I’ll never be a hundred percent again after those injuries. I’ll always
have issues, but I thank God everyday that I’m still alive. The doctors
gave me the ‘OK’ a couple of weeks ago to run in this marathon as long
as I feel up to it, so that’s what I plan
to do. I ran 10 miles yesterday. I’ve been running all my life. I ran
in the London Flora Marathon 10 years ago and the Mardi Gras
Half-Marathon two years ago.”
What
is also remarkable is Heitzmann’s late-developing career as a
horsewoman.
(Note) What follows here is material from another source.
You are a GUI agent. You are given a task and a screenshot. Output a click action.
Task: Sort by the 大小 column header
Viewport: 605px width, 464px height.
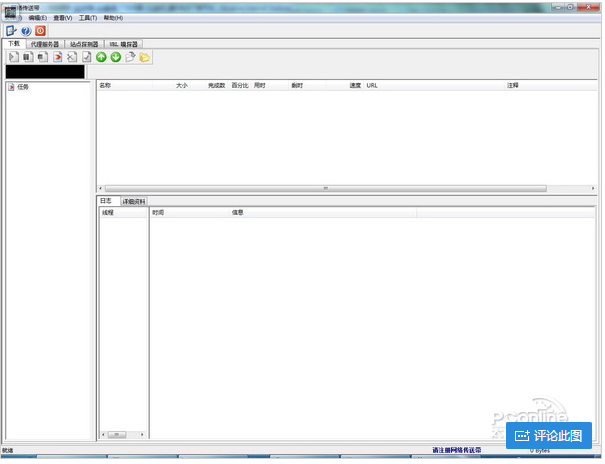click(182, 86)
She initially met her husband on one of her Emirates flights
in 2000 while he was an assistant trainer working for Sheikh Mohammed bin
Rashid al Maktoum in
Dubai.
“I
don’t know if it was his American accent or his big blue eyes that got
to me, but we connected right away,” she said. “As we quickly found
out, we had some mutual friends and we had our first date at Gordon
Ramsey’s Glass House Restaurant in
Dubai shortly thereafter.
“Although I was born in
Birmingham, England, I grew up in
Ireland helping my grandparents on their milking farm in
Ireland
and I’d always loved animals, but I’d never been around horses until I
started working with my husband in 2007,” she explained. “I absolutely
love it. I fell in love
with horses right away.”
But
why – considering the permanent nature of some of her injuries – would
she choose to subject herself to the added pressure of training for
something as grueling as a run in a marathon?
“To
be honest,” she concluded when trying to further explain the relative
lateness of her love of horses, “maybe I just want to give something
back to this wonderful industry that has been so very good to my
husband and to me.”
LEESTOWN DOLL’S WIN REMINDS OF ENCOURAGING REMEMBER ME RESCUE UPDATE
When JRita Young Thoroughbreds’ Leestown Doll
broke her maiden with a 5 1/4-length win at Fair Grounds Jan. 20, it
served as a reminder of one recent encouraging update among those horses
rescued
from severe neglect in northern Louisiana.
Leestown Doll, trained by
Allen Milligan, is by the top
Louisiana sire Leestown and is out of a Two Punch mare named
Be Bop Baby, who was one of those horses saved by
Remember Me Rescue.
“When we first got (Be Bop Baby), she was suffering from a severe case of rain rot,” said
Donna Keen of Remember Me
Rescue. “She had numerous abscesses that had formed under her hair, and
when we bathed her everyday she had a horrible smell about her, even
after her bath was completed.
“She’s
shown some major improvement since we got her less than a month ago,”
said Keen. “She’s getting better every day, and when we bathe her
now she no longer has that smell of death about her. I think she’s
really starting to enjoy her life once again.”